If bras are called over the shoulder boulder holders then panties should be named under the hip lip grippers.

@BrownDogBlanket

I watched Neil deGrasse Tyson talk about Milky Ways for an hour and I still have no idea what nougat is.

@Reverend_Scott

A dog needs to be the next president.

“A dog can’t-”

When has a dog ever raised taxes or started a war?

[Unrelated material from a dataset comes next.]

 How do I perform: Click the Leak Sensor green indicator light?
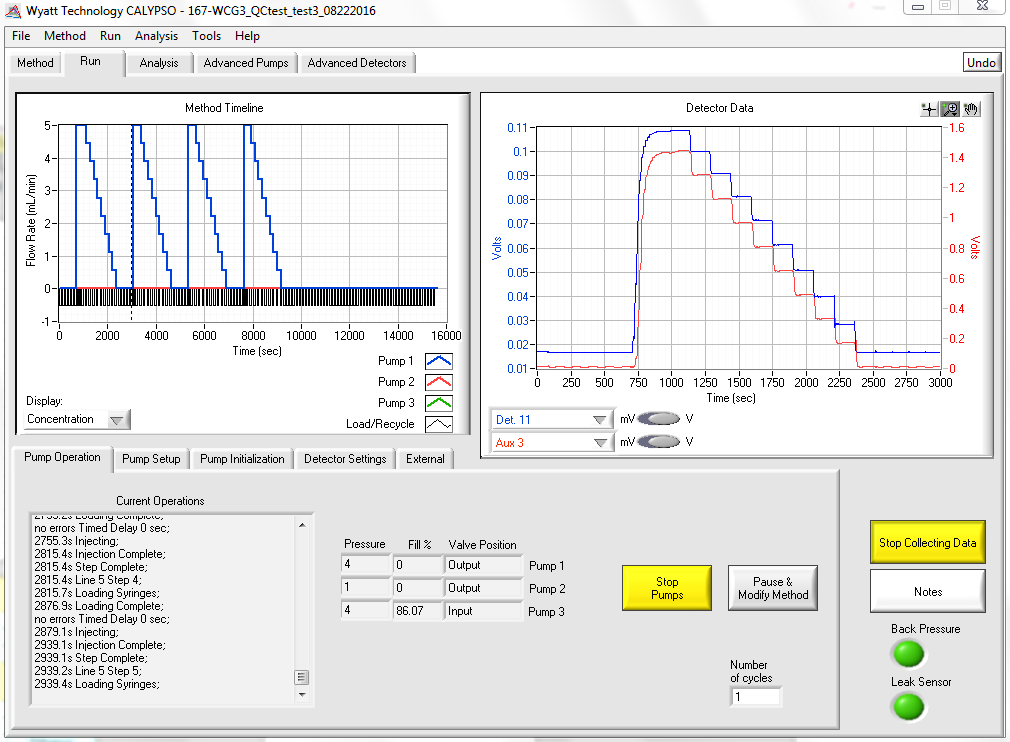click(x=908, y=706)
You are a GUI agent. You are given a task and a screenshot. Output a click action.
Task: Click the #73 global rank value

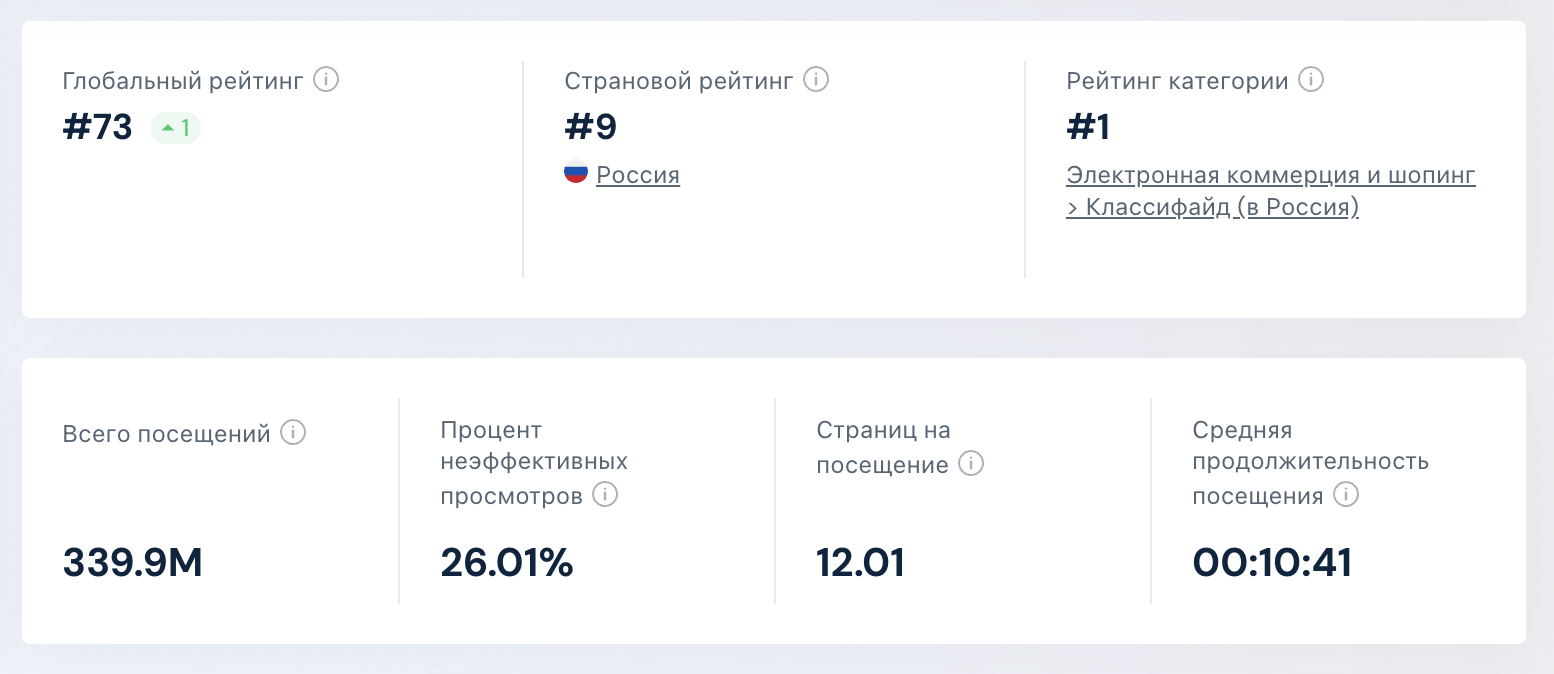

“I’ll start the paperwork.”

@garrydavenport

My local cinema was broken into last night and goods worth £15,000 stolen: a packet of popcorn and a medium Coke.

@NicestHippo

What should we call it when a man is beautiful?
“Footseveral?”
No but I feel like you’re on the right track

@Browtweaten

date: i want a good listener

superman: 🙂

date: who can see inner beauty

superman: 🙂

date: and looks good in glasses

clark kent: 🙂

date: wait what the hell

@robotmouthfarts

[Half of my body is already in the anaconda]

“Is this a date? This feels like a date.”

@TuffyNyC

My ear is bleeding because I tried to shave it. Now I have to create some elaborate lie to tell ppl how I cut my ear.

@FunnyBison

70% of the Earth’s surface is oceans. The rest is split between car dealerships and a Costco parking lots.